(Stored items)
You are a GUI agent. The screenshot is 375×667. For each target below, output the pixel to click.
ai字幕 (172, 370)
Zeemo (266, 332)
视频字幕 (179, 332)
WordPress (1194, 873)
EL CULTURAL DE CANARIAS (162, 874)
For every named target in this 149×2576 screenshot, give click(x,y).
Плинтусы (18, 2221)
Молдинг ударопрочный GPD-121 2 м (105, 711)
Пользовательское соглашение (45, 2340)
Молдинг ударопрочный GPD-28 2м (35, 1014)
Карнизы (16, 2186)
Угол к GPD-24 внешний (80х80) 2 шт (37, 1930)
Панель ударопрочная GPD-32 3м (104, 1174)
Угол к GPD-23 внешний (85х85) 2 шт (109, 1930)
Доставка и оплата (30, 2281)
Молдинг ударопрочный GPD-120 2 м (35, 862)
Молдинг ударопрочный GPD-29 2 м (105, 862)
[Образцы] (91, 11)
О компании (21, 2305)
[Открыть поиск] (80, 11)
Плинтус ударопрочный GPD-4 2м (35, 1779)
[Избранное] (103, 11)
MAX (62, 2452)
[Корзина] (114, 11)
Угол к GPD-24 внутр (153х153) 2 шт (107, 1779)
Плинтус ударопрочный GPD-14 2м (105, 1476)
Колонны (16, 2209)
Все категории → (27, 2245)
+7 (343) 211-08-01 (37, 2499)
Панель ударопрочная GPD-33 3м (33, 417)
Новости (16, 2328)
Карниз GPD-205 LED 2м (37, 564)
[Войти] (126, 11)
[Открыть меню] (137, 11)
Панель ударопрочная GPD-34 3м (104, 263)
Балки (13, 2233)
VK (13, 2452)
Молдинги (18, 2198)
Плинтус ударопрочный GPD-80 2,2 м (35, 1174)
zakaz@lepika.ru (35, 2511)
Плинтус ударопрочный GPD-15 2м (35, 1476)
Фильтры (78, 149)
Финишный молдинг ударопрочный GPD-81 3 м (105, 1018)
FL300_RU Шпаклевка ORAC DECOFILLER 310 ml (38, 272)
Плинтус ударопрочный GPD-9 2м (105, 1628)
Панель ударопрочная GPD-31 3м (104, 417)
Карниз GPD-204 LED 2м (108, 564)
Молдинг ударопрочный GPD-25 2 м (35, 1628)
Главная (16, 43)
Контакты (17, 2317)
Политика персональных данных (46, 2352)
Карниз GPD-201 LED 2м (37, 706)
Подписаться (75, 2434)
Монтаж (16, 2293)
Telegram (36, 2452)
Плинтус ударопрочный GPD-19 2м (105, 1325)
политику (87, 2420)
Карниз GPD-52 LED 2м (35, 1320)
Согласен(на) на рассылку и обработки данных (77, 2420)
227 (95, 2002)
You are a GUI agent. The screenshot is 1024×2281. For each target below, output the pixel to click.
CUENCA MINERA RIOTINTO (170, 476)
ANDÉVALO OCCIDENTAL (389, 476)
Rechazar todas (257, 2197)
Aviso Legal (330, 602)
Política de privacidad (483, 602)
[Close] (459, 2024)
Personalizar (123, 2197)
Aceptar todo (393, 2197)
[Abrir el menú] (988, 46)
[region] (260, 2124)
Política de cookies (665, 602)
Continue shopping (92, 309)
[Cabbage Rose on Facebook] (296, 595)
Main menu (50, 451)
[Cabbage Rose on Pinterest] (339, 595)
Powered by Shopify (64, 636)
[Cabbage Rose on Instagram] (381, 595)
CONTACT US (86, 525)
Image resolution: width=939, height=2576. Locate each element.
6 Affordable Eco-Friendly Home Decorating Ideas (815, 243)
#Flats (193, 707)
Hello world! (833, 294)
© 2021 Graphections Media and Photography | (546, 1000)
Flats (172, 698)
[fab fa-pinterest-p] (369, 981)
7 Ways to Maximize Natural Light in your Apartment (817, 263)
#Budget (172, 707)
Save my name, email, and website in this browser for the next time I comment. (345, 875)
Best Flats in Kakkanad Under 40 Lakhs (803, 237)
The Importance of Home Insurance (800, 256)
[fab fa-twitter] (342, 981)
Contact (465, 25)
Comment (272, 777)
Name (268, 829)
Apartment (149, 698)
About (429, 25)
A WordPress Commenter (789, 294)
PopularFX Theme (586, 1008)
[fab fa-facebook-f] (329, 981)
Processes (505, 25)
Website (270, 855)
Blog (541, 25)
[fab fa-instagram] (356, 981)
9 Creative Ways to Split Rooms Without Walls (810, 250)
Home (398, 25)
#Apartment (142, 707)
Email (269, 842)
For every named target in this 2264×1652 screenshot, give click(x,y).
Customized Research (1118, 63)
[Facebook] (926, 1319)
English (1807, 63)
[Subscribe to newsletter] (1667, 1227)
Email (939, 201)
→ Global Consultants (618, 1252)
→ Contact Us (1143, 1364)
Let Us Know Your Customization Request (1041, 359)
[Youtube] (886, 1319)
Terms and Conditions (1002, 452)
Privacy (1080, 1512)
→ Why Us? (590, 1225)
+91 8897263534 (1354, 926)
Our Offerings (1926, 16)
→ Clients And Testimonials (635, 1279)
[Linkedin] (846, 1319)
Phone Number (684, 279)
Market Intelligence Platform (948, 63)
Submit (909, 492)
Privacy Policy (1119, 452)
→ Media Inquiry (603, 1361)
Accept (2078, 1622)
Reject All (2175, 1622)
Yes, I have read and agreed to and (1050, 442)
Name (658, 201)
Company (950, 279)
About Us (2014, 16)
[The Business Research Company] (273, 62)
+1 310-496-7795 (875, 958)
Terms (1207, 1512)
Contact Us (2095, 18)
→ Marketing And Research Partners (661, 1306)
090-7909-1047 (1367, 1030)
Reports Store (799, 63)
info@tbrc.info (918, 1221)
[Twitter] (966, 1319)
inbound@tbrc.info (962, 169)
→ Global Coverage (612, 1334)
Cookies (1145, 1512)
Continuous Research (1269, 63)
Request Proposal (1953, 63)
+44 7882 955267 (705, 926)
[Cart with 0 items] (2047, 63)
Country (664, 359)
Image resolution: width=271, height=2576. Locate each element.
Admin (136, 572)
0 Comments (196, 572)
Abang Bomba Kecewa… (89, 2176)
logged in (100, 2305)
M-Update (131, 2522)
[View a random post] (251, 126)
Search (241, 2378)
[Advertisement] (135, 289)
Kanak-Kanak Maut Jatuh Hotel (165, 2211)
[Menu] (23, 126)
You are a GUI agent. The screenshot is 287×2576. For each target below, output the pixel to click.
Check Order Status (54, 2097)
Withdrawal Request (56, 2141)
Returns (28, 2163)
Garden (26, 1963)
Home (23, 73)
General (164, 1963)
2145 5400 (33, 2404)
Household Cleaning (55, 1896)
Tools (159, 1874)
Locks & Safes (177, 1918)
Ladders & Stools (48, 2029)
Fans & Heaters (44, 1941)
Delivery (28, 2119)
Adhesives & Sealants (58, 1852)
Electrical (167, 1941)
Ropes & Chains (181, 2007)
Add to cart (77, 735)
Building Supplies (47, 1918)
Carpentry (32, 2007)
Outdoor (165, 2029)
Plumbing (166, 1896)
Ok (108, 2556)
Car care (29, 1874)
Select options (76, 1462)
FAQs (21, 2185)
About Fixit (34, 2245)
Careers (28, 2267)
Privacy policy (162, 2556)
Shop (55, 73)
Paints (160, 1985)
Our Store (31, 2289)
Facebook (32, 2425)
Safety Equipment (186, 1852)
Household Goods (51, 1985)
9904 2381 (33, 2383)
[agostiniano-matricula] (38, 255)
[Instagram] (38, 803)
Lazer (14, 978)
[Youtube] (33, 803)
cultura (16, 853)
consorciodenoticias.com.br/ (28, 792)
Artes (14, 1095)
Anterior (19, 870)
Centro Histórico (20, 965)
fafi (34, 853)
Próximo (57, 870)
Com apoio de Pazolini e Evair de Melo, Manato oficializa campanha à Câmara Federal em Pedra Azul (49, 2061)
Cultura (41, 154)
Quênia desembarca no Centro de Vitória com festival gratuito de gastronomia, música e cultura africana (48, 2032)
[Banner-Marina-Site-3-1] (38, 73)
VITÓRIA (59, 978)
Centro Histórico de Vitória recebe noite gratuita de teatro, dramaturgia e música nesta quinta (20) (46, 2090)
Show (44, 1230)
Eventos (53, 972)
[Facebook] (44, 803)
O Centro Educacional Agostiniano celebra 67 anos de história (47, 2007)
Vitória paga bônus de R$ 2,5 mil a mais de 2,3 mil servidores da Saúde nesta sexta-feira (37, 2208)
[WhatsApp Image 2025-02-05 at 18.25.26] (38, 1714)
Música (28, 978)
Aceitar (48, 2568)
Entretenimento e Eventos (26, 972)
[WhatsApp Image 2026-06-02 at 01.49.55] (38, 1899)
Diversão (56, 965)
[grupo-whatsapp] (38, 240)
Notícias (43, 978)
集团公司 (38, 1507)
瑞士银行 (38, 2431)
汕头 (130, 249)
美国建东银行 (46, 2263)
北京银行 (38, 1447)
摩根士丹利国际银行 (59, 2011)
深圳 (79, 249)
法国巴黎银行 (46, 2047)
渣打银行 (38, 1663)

### The problem
Starting with the line with "Политика персональных данных (46, 2352)" above and going on through the line with "CUENCA MINERA RIOTINTO (170, 476)", transcribe every line exactly, both ends included, and add nothing.

### Answer for this exercise
Политика персональных данных (46, 2352)
Карниз GPD-201 LED 2м (37, 706)
Подписаться (75, 2434)
Монтаж (16, 2293)
Telegram (36, 2452)
Плинтус ударопрочный GPD-19 2м (105, 1325)
политику (87, 2420)
Карниз GPD-52 LED 2м (35, 1320)
Согласен(на) на рассылку и обработки данных (77, 2420)
227 (95, 2002)
You are a GUI agent. The screenshot is 1024×2281. For each target below, output the pixel to click.
CUENCA MINERA RIOTINTO (170, 476)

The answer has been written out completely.